アルフレッドはそういうとティナの腰をぐっと強く引き寄せた。

そんなアルフレッドの耳元でティナが囁いた。


「エロさは?」


「うん、まあ男だから多少は滲んでるが・・・お前ほど強烈ではない」


二人の囁くような会話が耳に入らなかったジュリアは不思議そうな顔で見ている。

ティナは聖母のような笑顔を浮かべながら、アルフレッドの足に全体重を載せた。

ビクッとしたアルフレッドは、少し足を引きずりながら逃げるように子供たちへの土産を配りに行く。
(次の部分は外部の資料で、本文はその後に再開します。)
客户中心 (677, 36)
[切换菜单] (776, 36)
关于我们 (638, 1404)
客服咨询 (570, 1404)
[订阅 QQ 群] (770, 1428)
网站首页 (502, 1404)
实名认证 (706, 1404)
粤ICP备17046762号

そんな彼の周りには相変わらずキラキラした光が飛び交って、美しい金髪と戯れていた。

ふと自分の周りを見ると、同じようにキラキラした光が溢れている。


(天使に歓迎されているような気分だわ・・・私って本当に神の伴侶になれるのかしら)


神の強引な押しに流されるまま、ここまで突っ走ってきたティナは、教会が新しくなることに深い感慨を覚えつつも漠然とした不安も感じていた。


(まあ一度は死んだんだもの、怖がることも無いわね)


考えても仕方がないことは考えないようにする・・・ティナの長所であり、最大の欠点が発揮された。


「姉さん、子供たちと一緒にランチにしませんか?」


「ええ!喜んで。今日はフライドチキンをたくさん持ってきたの。まだ温かいからみんなで食べましょう」


そういうとティナは大きな紙袋を車から取り出した。

匂いにつられて子供たちが駆け寄って来る。

シェリーが工事中スタッフにも声をかけ、全員でガーデンランチが始まった。


ティナは子供たちに囲まれるアルフレッドのそばに行く。

アルフレッドは膝に乗っていた子供を降ろし、そこにティナを座らせた。

ティナの体を両手で支えニコニコと笑うアルフレッド。

これほど心から幸せだと感じたのは生まれて初めてかもしれないと思うティナだった。


一晩教会で過ごしたティナとアルフレッドは首都に戻り国立図書館に向かった。

遅めのランチはティナの要望によりピザだったが、アルフレッドの方がハマっていた。

図書館についた二人は迷わず歴史書のコーナーを目指した。


「今回の対策で歴史が変わってるかしら」


「今年の疫病は相当な死者を出したから必ず記録されているからな。対策を打つ前の死者の数は把握しているのか?」


「ええ、以前まとめてもらった資料のコピーを持ってるから比較はできるはずよ」


目当ての本を探し出し、頭を突き合わせてページをめくる。


「あったわ!ベルツ王国フィーダー三世の時代に発生した疫病・・・死者2万人。全人口の3%だって」


「対策前の資料の数値は?」


ティナは鞄から冊子を取り出して広げた。


「えっと・・・死者14万人で全人口の21%だって。激減してるわ・・・大成功って言えるんじゃない?」


「ああ、特に若年層の死者が減少しているのが効果的だ。若者が減ると国力が下がる」


「私ってかなりいい仕事してるんじゃない?まあ本当はみんなのお陰なんだけど」


「いやいや、お前でないと為せないことだったよ。さすが俺の嫁だ」


「嫁って・・・なんか恥ずかしい」


「おぉ!恥ずかしがるティナ・・・可愛い!」


アルフレッドがティナの頬にキスをした。

ティナは少し照れながら話題を変えた。


「まあ今回の対策は継続が命だから、後はいかに習慣化させるかだね」


「そこは教会を使うのがいいだろう。教会が主催するあらゆる機会を利用して地道に続けるしかないさ」


「そうね。種は蒔いたんだものね。次は?戦争回避だったっけ?」


ティナは冊子をめくって確認した。


「お~やる気満々だねぇ」


神はティナの頭をぽんぽんと撫でた。